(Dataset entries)

════════════════

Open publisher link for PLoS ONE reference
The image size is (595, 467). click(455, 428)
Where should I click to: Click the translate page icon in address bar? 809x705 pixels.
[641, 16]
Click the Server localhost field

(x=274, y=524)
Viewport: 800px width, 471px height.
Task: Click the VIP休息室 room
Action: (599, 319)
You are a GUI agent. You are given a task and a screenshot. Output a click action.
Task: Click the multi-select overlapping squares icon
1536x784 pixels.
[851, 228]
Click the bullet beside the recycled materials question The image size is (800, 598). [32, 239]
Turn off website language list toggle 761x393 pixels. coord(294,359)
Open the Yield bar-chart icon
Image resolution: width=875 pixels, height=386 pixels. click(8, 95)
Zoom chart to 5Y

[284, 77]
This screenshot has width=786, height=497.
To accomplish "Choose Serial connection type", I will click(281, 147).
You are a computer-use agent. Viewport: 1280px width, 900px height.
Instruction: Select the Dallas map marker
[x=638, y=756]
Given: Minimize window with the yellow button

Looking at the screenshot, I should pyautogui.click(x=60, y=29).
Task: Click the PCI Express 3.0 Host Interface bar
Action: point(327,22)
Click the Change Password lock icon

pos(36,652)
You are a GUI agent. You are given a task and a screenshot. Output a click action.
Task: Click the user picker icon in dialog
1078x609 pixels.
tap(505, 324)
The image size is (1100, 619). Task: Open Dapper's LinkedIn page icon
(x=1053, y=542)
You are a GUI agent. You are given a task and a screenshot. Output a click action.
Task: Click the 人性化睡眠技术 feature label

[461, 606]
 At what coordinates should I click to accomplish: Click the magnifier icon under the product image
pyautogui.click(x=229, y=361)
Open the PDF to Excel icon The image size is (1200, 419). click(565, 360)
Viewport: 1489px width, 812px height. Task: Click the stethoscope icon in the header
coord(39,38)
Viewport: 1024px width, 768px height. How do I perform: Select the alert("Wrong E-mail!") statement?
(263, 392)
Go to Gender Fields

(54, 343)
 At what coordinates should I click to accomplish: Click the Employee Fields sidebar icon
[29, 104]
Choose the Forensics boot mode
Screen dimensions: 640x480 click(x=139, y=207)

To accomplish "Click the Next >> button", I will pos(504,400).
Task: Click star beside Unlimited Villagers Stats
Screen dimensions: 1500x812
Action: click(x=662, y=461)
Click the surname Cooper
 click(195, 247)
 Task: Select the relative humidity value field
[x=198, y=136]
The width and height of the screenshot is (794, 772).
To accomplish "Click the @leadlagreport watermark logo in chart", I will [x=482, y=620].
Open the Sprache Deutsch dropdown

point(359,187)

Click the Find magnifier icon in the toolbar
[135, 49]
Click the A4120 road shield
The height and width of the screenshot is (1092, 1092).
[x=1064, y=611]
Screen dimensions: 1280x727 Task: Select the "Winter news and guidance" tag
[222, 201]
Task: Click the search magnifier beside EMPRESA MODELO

════════════════

• TASK GOAL: Above are the entries; copy every line among them that contains the word "will".

• WRITTEN RESPONSE:
To accomplish "Choose Serial connection type", I will click(281, 147).
To accomplish "Click the Next >> button", I will pos(504,400).
To accomplish "Click the @leadlagreport watermark logo in chart", I will [x=482, y=620].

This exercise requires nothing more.